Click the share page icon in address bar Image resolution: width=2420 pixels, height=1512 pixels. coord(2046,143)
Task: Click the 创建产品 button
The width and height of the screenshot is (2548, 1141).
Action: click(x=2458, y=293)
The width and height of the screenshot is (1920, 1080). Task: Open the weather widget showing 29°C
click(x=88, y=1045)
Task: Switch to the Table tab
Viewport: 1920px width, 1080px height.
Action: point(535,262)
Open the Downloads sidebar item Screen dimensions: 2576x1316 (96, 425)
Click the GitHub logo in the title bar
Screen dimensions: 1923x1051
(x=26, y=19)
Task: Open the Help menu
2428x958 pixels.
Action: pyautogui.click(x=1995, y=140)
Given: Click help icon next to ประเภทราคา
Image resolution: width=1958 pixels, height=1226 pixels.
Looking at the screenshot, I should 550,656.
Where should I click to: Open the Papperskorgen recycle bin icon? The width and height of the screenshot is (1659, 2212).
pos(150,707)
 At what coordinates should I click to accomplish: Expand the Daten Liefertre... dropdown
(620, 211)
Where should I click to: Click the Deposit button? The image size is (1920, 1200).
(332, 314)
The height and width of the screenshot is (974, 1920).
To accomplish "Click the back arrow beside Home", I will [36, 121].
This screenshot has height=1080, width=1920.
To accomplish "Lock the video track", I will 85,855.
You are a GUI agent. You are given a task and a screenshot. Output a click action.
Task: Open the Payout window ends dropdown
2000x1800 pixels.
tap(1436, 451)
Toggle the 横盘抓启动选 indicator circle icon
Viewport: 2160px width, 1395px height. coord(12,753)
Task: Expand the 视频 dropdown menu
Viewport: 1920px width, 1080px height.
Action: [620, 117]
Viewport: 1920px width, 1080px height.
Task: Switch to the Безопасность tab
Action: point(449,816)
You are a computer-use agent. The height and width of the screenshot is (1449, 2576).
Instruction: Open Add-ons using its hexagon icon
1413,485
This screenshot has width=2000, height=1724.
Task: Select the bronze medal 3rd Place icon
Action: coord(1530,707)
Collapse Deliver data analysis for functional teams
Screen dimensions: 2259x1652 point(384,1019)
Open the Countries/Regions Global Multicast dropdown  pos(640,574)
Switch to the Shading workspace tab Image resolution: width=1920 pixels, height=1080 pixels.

Task statement:
Your response should be an exact copy of all the records.

Response:
Click the share page icon in address bar Image resolution: width=2420 pixels, height=1512 pixels. coord(2046,143)
Task: Click the 创建产品 button
The width and height of the screenshot is (2548, 1141).
Action: click(x=2458, y=293)
The width and height of the screenshot is (1920, 1080). Task: Open the weather widget showing 29°C
click(x=88, y=1045)
Task: Switch to the Table tab
Viewport: 1920px width, 1080px height.
Action: point(535,262)
Open the Downloads sidebar item Screen dimensions: 2576x1316 (96, 425)
Click the GitHub logo in the title bar
Screen dimensions: 1923x1051
(x=26, y=19)
Task: Open the Help menu
2428x958 pixels.
Action: pyautogui.click(x=1995, y=140)
Given: Click help icon next to ประเภทราคา
Image resolution: width=1958 pixels, height=1226 pixels.
Looking at the screenshot, I should 550,656.
Where should I click to: Open the Papperskorgen recycle bin icon? The width and height of the screenshot is (1659, 2212).
pos(150,707)
 At what coordinates should I click to accomplish: Expand the Daten Liefertre... dropdown
(620, 211)
Where should I click to: Click the Deposit button? The image size is (1920, 1200).
(332, 314)
The height and width of the screenshot is (974, 1920).
To accomplish "Click the back arrow beside Home", I will [36, 121].
This screenshot has height=1080, width=1920.
To accomplish "Lock the video track", I will 85,855.
You are a GUI agent. You are given a task and a screenshot. Output a click action.
Task: Open the Payout window ends dropdown
2000x1800 pixels.
tap(1436, 451)
Toggle the 横盘抓启动选 indicator circle icon
Viewport: 2160px width, 1395px height. coord(12,753)
Task: Expand the 视频 dropdown menu
Viewport: 1920px width, 1080px height.
Action: [620, 117]
Viewport: 1920px width, 1080px height.
Task: Switch to the Безопасность tab
Action: point(449,816)
You are a computer-use agent. The height and width of the screenshot is (1449, 2576).
Instruction: Open Add-ons using its hexagon icon
1413,485
This screenshot has width=2000, height=1724.
Task: Select the bronze medal 3rd Place icon
Action: coord(1530,707)
Collapse Deliver data analysis for functional teams
Screen dimensions: 2259x1652 point(384,1019)
Open the Countries/Regions Global Multicast dropdown  pos(640,574)
Switch to the Shading workspace tab Image resolution: width=1920 pixels, height=1080 pixels.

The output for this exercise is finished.